- _Raw records_
▬▬▬▬▬▬

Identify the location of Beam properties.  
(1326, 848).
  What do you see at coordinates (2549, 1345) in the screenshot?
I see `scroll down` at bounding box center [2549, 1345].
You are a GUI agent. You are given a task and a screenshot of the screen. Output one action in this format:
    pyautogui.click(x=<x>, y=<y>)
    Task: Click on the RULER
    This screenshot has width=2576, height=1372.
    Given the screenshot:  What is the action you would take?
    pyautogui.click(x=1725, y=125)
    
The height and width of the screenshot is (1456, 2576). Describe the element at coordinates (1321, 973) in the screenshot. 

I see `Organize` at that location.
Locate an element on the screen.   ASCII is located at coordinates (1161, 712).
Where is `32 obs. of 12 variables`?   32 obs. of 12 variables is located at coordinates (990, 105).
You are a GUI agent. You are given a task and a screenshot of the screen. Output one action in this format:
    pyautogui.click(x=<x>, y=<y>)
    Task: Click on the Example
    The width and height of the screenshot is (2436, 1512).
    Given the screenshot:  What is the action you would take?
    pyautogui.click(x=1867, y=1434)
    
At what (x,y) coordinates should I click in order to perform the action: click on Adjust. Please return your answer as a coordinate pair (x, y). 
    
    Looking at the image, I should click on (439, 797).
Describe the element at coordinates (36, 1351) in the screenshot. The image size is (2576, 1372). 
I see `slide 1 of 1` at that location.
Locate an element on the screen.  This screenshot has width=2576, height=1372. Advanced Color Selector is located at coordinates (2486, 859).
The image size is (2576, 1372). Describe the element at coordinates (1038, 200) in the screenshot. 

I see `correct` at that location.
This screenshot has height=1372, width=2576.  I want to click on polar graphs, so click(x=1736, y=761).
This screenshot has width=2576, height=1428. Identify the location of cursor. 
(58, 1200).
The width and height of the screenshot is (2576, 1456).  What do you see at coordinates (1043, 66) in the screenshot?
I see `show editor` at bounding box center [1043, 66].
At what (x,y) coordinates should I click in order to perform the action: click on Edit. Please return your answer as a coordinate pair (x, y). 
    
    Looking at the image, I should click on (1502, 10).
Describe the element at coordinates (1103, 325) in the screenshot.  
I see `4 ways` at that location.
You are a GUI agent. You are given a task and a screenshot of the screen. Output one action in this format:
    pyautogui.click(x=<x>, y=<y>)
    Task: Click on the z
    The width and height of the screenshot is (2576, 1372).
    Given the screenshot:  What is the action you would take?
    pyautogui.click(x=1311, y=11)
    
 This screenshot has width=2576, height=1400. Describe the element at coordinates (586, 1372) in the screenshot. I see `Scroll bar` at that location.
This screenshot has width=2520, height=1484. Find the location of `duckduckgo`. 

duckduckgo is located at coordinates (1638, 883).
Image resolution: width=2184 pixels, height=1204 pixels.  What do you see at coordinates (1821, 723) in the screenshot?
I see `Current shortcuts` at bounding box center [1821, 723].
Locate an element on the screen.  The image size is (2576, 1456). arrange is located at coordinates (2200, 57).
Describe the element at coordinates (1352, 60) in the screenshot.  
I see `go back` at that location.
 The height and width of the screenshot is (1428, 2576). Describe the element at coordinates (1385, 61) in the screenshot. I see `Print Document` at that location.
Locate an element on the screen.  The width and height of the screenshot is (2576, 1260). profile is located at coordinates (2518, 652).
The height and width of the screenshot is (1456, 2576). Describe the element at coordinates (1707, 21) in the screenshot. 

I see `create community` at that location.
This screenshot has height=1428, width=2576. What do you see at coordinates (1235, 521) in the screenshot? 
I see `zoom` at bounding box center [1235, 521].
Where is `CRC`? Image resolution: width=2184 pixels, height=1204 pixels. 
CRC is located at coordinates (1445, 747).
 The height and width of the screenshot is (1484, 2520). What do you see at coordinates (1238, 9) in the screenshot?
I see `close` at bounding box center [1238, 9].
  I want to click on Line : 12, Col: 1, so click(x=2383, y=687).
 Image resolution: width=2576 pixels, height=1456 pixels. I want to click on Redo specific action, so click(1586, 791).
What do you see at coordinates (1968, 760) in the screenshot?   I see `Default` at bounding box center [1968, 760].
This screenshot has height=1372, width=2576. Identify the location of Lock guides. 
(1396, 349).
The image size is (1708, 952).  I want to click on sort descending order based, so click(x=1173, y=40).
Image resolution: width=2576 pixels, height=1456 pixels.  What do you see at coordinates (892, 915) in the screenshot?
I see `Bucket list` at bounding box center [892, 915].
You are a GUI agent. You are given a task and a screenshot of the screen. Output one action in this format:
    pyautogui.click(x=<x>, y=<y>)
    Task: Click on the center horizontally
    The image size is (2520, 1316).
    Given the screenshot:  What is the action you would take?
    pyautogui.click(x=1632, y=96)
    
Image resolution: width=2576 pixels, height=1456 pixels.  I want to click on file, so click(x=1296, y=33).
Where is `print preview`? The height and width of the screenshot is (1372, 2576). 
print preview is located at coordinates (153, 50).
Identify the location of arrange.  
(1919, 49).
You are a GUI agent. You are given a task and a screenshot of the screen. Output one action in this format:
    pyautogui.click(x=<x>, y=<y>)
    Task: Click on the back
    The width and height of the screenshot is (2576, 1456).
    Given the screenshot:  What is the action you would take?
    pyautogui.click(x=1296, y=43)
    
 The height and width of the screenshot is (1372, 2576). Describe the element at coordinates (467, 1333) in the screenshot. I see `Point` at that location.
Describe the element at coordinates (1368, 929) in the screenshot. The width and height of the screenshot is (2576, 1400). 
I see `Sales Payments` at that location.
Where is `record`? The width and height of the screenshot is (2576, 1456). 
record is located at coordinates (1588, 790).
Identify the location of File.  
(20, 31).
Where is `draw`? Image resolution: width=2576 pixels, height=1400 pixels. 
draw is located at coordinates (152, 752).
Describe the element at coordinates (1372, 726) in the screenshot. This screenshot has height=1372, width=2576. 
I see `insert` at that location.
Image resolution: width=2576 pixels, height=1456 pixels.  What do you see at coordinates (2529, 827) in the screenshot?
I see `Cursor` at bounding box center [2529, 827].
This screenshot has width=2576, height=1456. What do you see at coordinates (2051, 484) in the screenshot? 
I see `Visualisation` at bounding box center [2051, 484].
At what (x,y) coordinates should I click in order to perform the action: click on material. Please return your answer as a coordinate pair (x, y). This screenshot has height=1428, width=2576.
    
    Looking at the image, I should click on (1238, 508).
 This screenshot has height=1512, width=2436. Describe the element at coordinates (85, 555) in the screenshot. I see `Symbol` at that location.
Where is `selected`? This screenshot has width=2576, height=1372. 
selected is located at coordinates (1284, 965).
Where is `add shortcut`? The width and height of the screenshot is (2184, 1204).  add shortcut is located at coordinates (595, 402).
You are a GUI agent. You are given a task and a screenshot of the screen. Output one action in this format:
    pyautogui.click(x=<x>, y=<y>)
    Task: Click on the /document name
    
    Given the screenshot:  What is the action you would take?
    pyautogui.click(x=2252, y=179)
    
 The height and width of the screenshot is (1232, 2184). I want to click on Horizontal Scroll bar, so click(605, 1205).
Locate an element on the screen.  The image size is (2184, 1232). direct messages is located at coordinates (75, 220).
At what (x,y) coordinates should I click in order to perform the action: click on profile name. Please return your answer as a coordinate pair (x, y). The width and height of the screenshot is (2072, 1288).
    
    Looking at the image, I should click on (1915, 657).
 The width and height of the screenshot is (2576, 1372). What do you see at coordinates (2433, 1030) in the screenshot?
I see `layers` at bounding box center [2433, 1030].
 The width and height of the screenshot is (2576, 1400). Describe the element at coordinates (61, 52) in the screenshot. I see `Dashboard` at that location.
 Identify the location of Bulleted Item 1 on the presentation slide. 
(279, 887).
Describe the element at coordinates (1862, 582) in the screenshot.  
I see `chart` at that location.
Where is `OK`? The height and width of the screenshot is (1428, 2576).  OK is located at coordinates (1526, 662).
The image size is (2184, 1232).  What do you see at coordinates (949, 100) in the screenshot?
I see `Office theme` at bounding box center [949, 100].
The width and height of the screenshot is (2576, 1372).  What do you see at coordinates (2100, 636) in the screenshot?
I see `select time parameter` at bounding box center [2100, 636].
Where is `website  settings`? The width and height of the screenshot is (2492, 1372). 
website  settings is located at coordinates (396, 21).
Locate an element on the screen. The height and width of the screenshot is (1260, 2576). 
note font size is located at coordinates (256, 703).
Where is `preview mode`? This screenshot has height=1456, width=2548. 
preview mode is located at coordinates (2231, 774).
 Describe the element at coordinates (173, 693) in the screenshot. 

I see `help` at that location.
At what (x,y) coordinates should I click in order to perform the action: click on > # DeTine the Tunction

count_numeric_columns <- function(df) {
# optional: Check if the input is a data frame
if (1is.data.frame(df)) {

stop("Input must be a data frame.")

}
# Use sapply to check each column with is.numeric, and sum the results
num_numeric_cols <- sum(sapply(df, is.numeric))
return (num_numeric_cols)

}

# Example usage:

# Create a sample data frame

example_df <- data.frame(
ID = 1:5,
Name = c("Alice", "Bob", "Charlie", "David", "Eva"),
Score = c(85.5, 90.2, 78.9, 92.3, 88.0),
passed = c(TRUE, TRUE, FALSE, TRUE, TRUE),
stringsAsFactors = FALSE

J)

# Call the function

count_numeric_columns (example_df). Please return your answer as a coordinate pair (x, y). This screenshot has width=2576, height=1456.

▬▬▬▬▬▬

- _Directions for this task_
Copy out verbatim the entry lines that run from the line containing "Describe the element at coordinates (1368, 929)" through the line containing "draw is located at coordinates (152, 752).", including both of those lines.

- _Reply_
Describe the element at coordinates (1368, 929) in the screenshot. The width and height of the screenshot is (2576, 1400). 
I see `Sales Payments` at that location.
Where is `record`? The width and height of the screenshot is (2576, 1456). 
record is located at coordinates (1588, 790).
Identify the location of File.  
(20, 31).
Where is `draw`? Image resolution: width=2576 pixels, height=1400 pixels. 
draw is located at coordinates (152, 752).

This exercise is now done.